Indonesia president ‘leads race’

Indonesia's president looks to be on course for re-election, according to unofficial results released within hours of polls closing. Joko Widodo has a lead of more than 10% over his rival, the ex-general Prabowo Subianto, in some early results...


Indonesia's president looks to be on course for re-election, according to unofficial results released within hours of polls closing.

Joko Widodo has a lead of more than 10% over his rival, the ex-general Prabowo Subianto, in some early results.

Official results are not expected until May, but the so-called "quick counts" - undertaken by polling companies - have proved correct in previous years.

Indonesia voted on Wednesday in one of the world's largest one-day elections.

More than 192 million people were eligible to cast their ballot to select 20,000 local and national lawmakers, including the president.

The presidential race was a re-match of the 2014 contest between Mr Widodo and Mr Prabowo, who both made political moves in line with the increased prominence of conservative Islam in the country.

A BBC poll, conducted by Kompas, puts Mr Widodo's share of the sample ballot counted so far at 55%, while his rival has 44%.

According to analysts, neither of the candidates presented wildly different policy platforms, apart from their views on Chinese investment.

"Therefore, the only contrast they can draw is by showing their religious credentials," said Made Supriatma, a visiting fellow and Indonesia expert at the ISEAS-Yusof Ishak Institute in Singapore.

"This election is a 'race to the right'... a race to show who is more Islamic conservative."

One Muslim voter told the BBC that "religion has been blown out of proportion in this election".

Muslim-majority Indonesia is made up of thousands of islands and has more than 260 million people.
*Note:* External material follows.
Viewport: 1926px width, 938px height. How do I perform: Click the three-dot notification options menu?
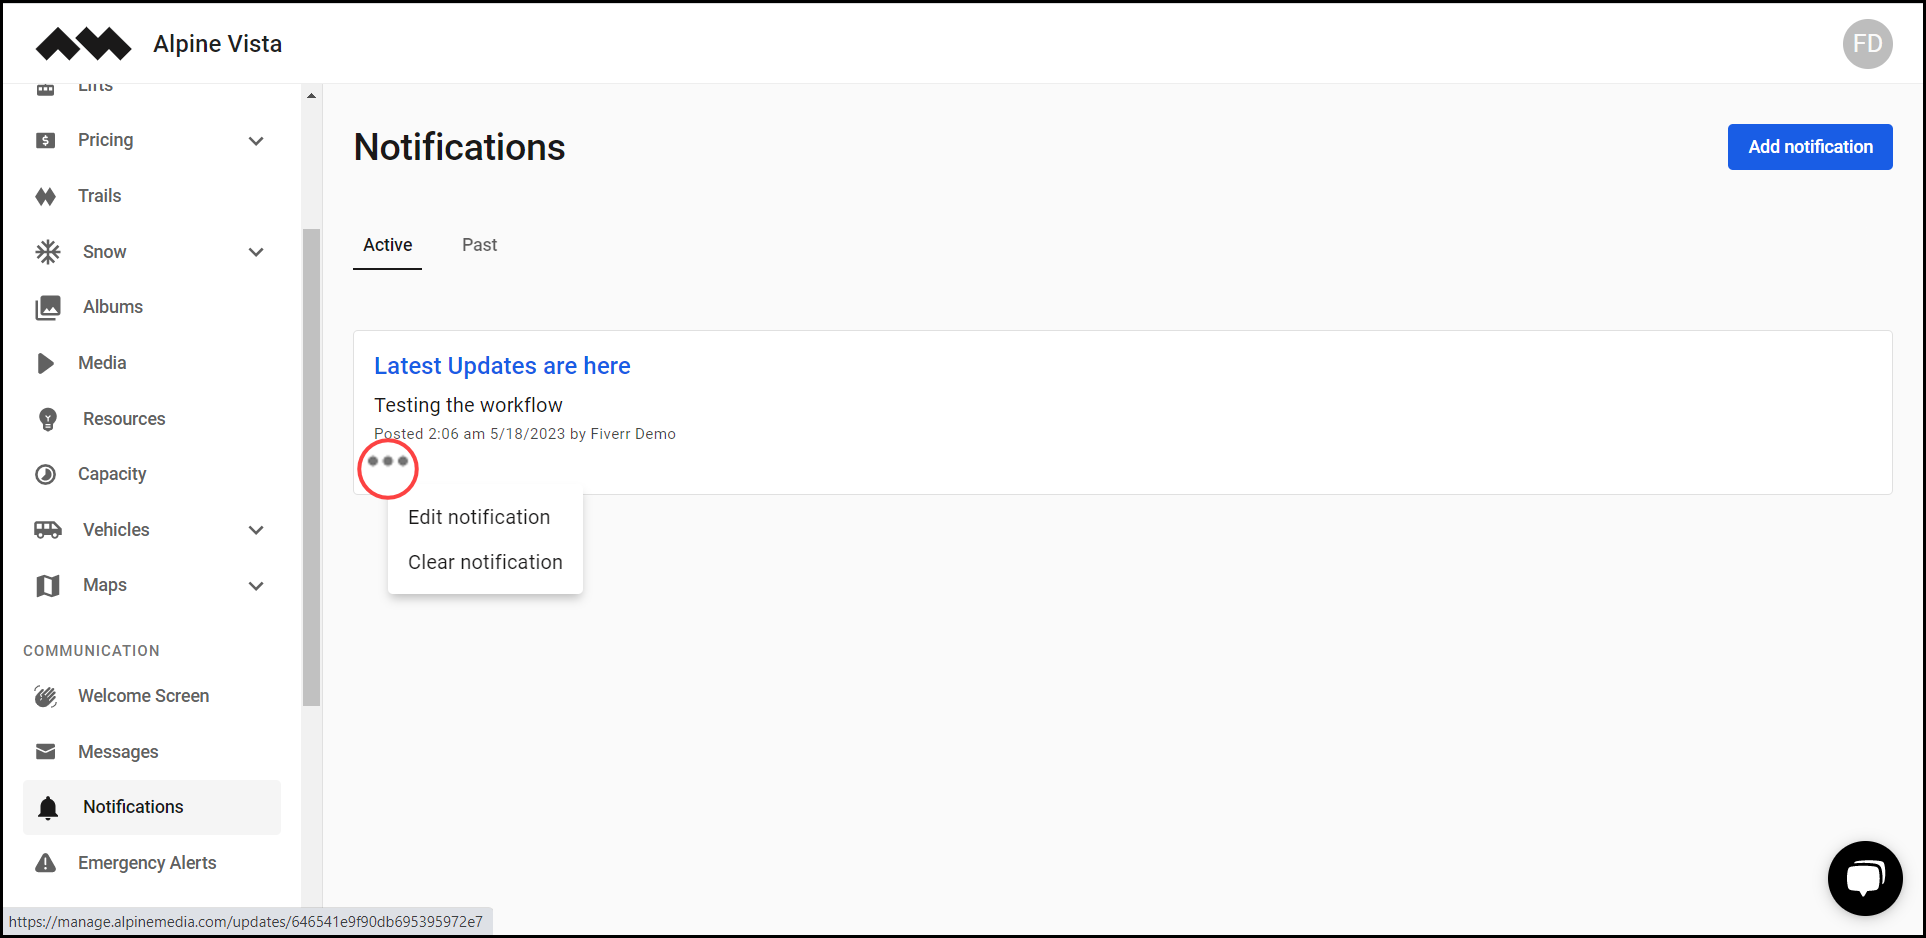pos(388,463)
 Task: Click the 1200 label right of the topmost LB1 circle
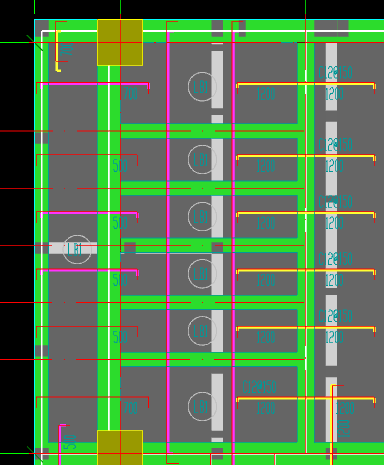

It is home to the world's largest Muslim population.

Why is this election unique?
This was the first time the country's presidential, parliamentary and regional elections all took place on the same day, with more than 245,000 candidates in the running for various seats.

If that was not hard enough to co-ordinate, things were further complicated by the geography of Indonesia - an archipelago of more than 17,000 islands.

Polling stations opened in eastern Indonesia at 07:00 local time (22:00 GMT Tuesday). The country has three time zones, and western Indonesia, including the capital Jakarta, began voting from midnight GMT.

Voters - including those in remote and far-flung parts of the vast country - had a window of only six hours to cast their ballots at one of the country's 810,000 polling stations. However, officials were expected to allow anyone already in line when stations closed to cast their ballots.

But even before voting began, the poll was hit with claims of vote-rigging. Indonesia launched an investigation last week after videos emerged appearing to show thousands of stray ballot papers at a warehouse in neighbouring Malaysia - many of them allegedly marked in favour of President Widodo. Close to a million overseas Indonesian voters are believed to live in Malaysia.

Who are the contenders?
The presidential election pits Joko Widodo of the Indonesian Democratic Party of Struggle (PDI-P) against his long-time rival Prabowo Subianto, of the Great Indonesia Movement Party (Gerindra).

Mr Widodo, universally known by his nickname Jokowi, was first elected in 2014 when he also faced off against Mr Prabowo, 67.

Mr Widodo, 57, comes from humble beginnings - he is a former furniture salesman - and has focused past campaigns around his "man of the people" image.

Under his leadership the economy has grown steadily, but he has disappointed some supporters by abandoning campaign promises to resolve human rights violations. He has courted massive Chinese infrastructure investment.

Meanwhile Mr Prabowo is closely associated with the traditional political elite.

He was previously married to the daughter of former dictator Gen Suharto, who ruled Indonesia with an iron fist for 30 years. Mr Prabowo stands accused of complicity in human rights abuses committed under Gen Suharto, but has maintained his innocence.

Despite his background, during the campaign he has sought to distance himself from the political class and railed against the "evil elites in Jakarta".

He has promised to review all Chinese projects in Indonesia if he becomes president.